A group of G+ friends scattered all over the world virtually got together to send a superb bottle of Pinot Noir as a birthday gift to Rajini Rao--a passionate G+ science curator/professor of biochemistry at Hopkins and a general-all-around sweetheart. Our mutual friend, the ever gallant William McGarvey, then suggested I make up a menu to go with this versatile wine. After some research, I created some comestibles while being robustly vegetarian would marry satisfactorily with it.
The Menu
(serves four)
Confit of Roasted Cauliflower Marinated in Sherry Vinegar & Thyme.
Lentil, Porcini, Cashew/Yogurt Cream Ragout & Sauteed Polenta
Individual Top-Crust Strawberry Pies With Dark Chocolate Ganache & Candied Violets.
Several changes from the original menu given to Rajini were necessary, and some of them involved the dessert. Since finger food is fun, I thought strawberry hand-pies half-dipped in ganache would be a comely dessert. After two separate attempts, the strawberry filling kept on bubbling right out through the pastry envelope. Don't worry, no hand pie was neglected.
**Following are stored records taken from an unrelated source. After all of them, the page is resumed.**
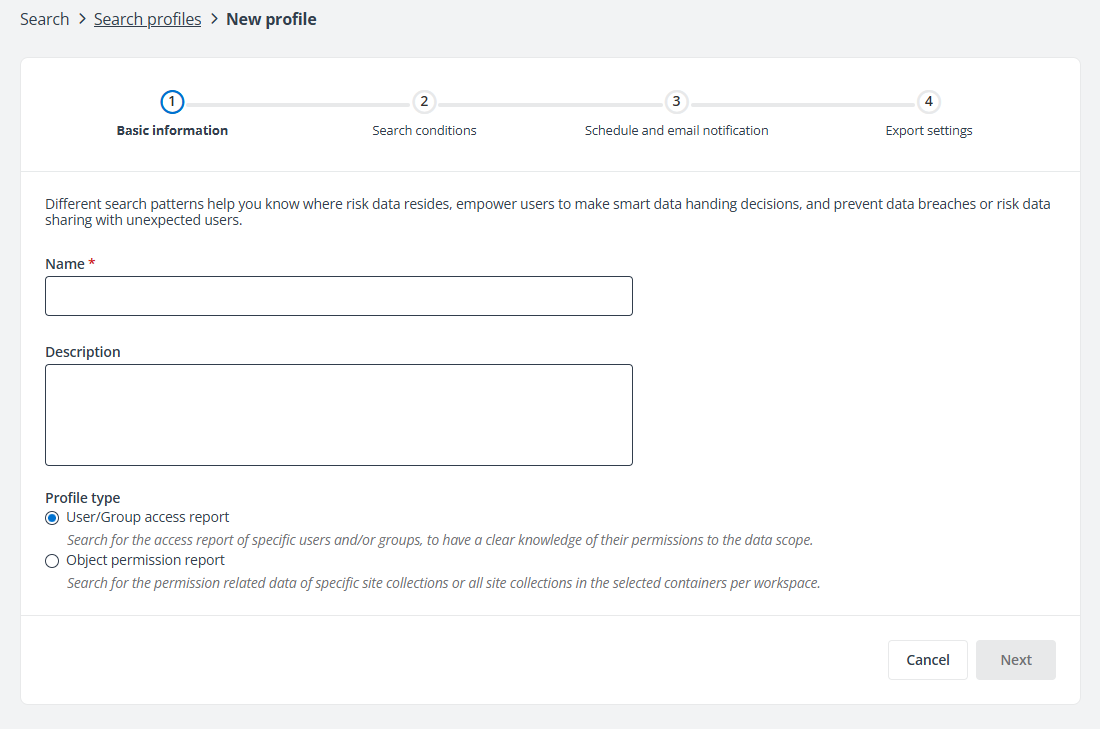Choose the Object permission report option
This screenshot has height=729, width=1100.
pyautogui.click(x=144, y=560)
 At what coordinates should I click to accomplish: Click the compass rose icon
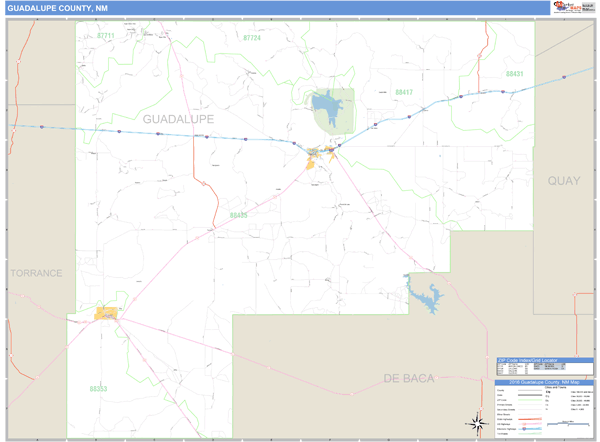click(477, 422)
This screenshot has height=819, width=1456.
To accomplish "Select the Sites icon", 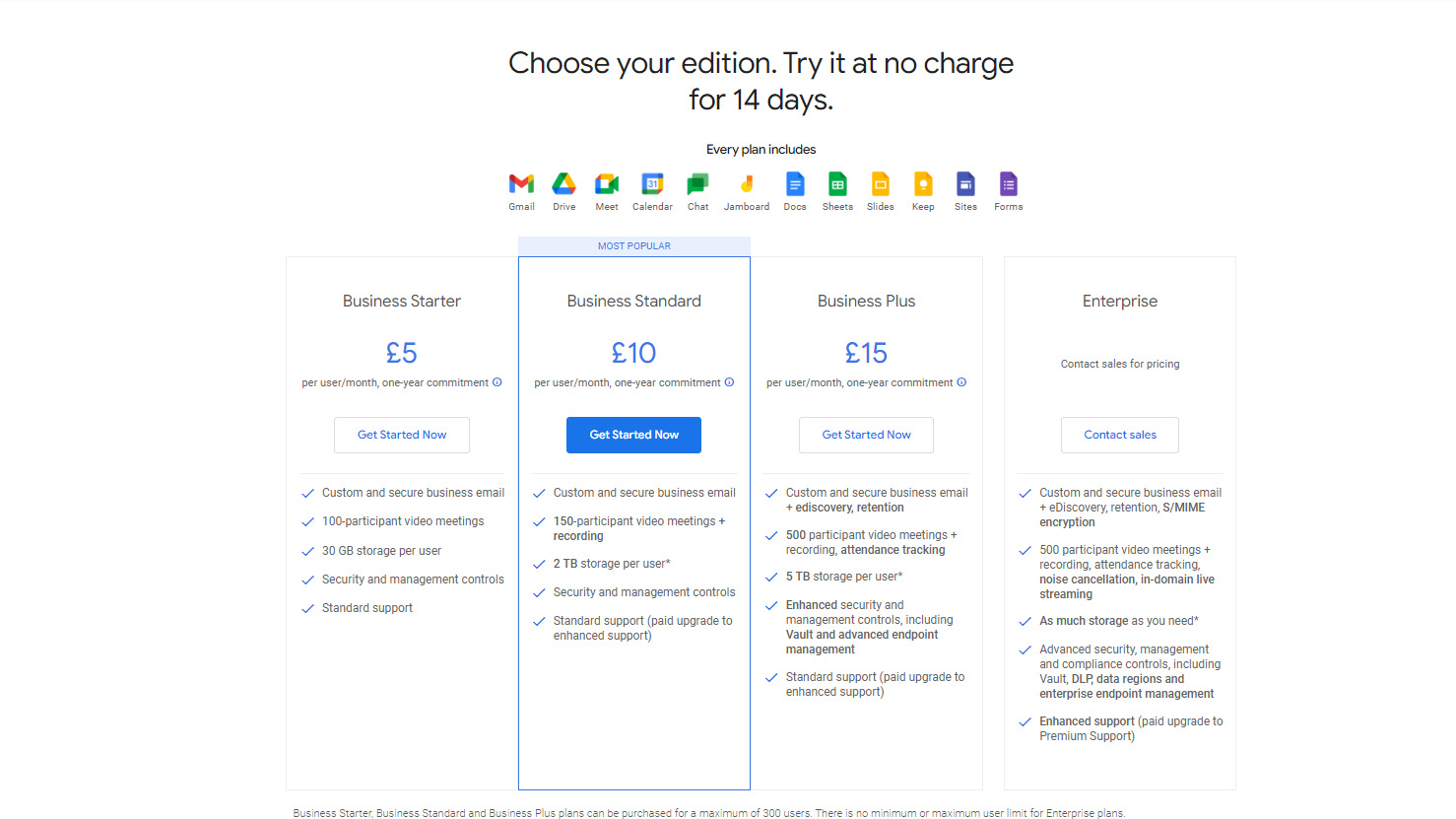I will (965, 184).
The warm ones duly were put into ramekins, well dusted with powdered sugar, and eaten. With a spoon. When cold, they could be eaten by hand, just not dipped neatly into ganache.
If you are planning to have a formal dinner for guests instead of just making one of the courses or having a come-what-may informal dinner for friends/family, I would suggest the following work-flow:
1) The day before make everything that can be made in advance: marinating the cauliflower, the ragout, the polenta loaf, the cashew/yogurt cream, the completed strawberry pies minus the candied violets' topping which can be done just before serving. If you want the ganache to be more 'melty' than not, it is best to make it close to presenting the dessert to your guests.
2) The day of the dinner, take the pies and cashew/yogurt cream out of the fridge to come to room temperature several hours before dinner will be served. You can give an apéritif to your guests while you roast the cauliflower, saute the polenta slices (keep warm in a low oven), and reheat gently the ragout. Serve the cauliflower confit as soon as it comes out of the oven (once it is garnished).
3) Assemble the entree after the first course is finished, either on a serving platter or on individual plates.
4) Garnish the pies with the violets after the entree is finished and serve the dessert.
5) Voila!
First course:
Ingredients
Preheat oven to 400 degrees F. Remove leaves and slice off stalk--if necessary you may dig in a little deeper to get any woody stalk/buried leaves, but be careful not to cut off any connecting network for the florets or it will be difficult to get whole slices. Rinse and dry the head. Slice from top to bottom with a sharp knife--ceramic would be ideal--about 1/4 inch thick. It's OK if some slices crumble into small pieces, but try to get two whole slices for each serving. If you can't, tant pis.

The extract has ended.